它恐怕得賀錚智力不太行。
他們搜尋線索時,不太可能遺漏東西,但賀錚就有可能忽略掉。
因此,阿羅羅不放心讓賀錚自己去。
如果再聰明一點,阿羅羅甚至能想到分隊後誰最“弱”。
她有瞬移,黃粱跟著夜林,危險性也最低。

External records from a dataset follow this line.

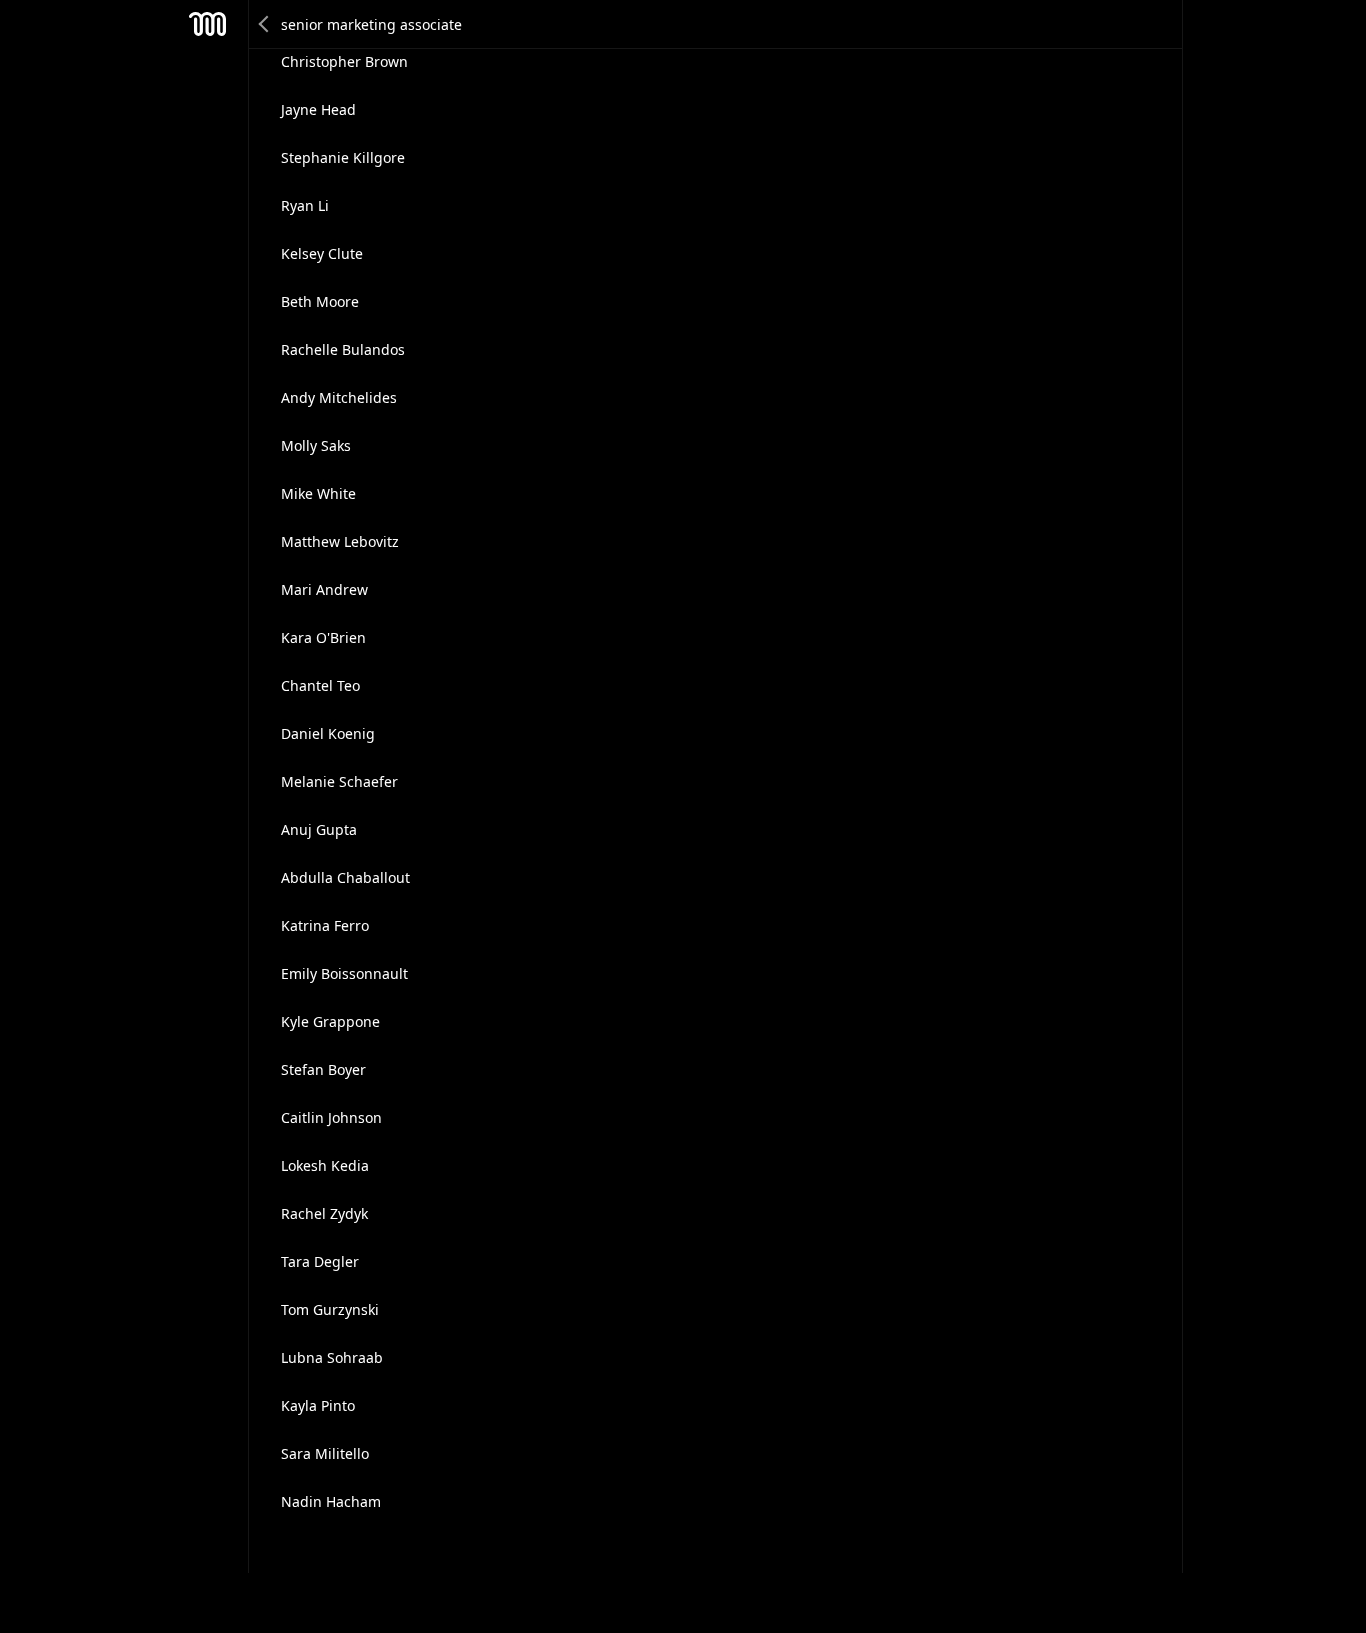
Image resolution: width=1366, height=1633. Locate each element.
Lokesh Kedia (325, 1165)
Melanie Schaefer (339, 781)
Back (265, 24)
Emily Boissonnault (344, 973)
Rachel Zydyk (324, 1213)
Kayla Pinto (318, 1405)
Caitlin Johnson (331, 1117)
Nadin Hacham (331, 1501)
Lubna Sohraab (332, 1357)
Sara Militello (325, 1453)
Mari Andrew (324, 589)
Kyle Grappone (330, 1021)
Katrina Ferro (325, 925)
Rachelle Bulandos (343, 349)
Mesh (208, 24)
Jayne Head (318, 109)
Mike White (318, 493)
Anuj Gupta (319, 829)
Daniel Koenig (328, 733)
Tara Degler (320, 1261)
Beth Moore (320, 301)
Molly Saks (316, 445)
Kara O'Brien (323, 637)
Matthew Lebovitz (340, 541)
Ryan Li (305, 205)
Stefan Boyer (323, 1069)
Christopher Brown (344, 61)
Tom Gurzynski (330, 1309)
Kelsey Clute (322, 253)
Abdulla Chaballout (345, 877)
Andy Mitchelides (339, 397)
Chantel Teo (320, 685)
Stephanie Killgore (343, 157)
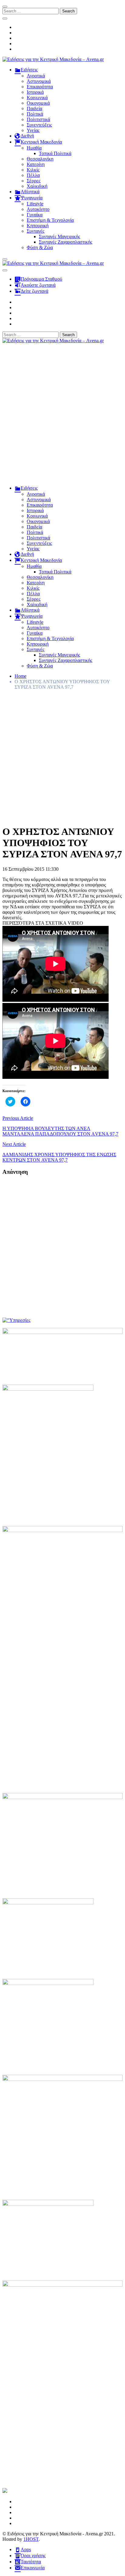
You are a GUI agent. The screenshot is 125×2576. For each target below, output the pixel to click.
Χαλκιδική (37, 186)
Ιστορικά (35, 92)
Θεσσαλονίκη (40, 158)
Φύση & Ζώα (40, 247)
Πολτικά (35, 113)
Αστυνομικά (39, 81)
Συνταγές (35, 231)
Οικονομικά (38, 103)
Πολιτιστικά (38, 119)
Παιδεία (34, 108)
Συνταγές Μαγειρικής (59, 236)
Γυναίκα (34, 214)
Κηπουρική (38, 225)
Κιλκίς (33, 169)
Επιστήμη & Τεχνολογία (50, 220)
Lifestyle (35, 203)
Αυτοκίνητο (38, 209)
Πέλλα (33, 175)
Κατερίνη (36, 164)
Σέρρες (33, 180)
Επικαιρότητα (40, 86)
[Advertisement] (62, 416)
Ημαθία (34, 147)
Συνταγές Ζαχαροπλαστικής (65, 242)
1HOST (31, 2539)
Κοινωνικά (37, 97)
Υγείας (33, 130)
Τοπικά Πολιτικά (55, 153)
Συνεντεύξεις (39, 124)
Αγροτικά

唯獨賀錚看上去實力強大,但很容易被人偷襲。
“我要它保護!?”
“我靠!就算有人偷襲,來多少我也能殺多少!”
反應過來後,賀錚有些惱羞成怒,看著一臉尷尬的阿羅羅,此刻,他竟恨不得待會就碰上一大隊人,好讓這頭地精看看他有多吊!
沒人在意賀錚羞怒。
一分鐘後。
五人分成三隊,迅速在安全區內尋找關於題目的線索。
按照計劃,夜林和黃粱兩人去往疑似軍方所在的核心區,接觸上層。安可獨自去餐廳酒館接觸普通人,賀錚和阿羅羅則首奔另一側的南門。
.......
寒風如刀子割在臉上。
安可謹慎的走在沿街的人行路上,她抬頭看了一眼昏暗的天空,又低頭看了一眼腕錶上的時間。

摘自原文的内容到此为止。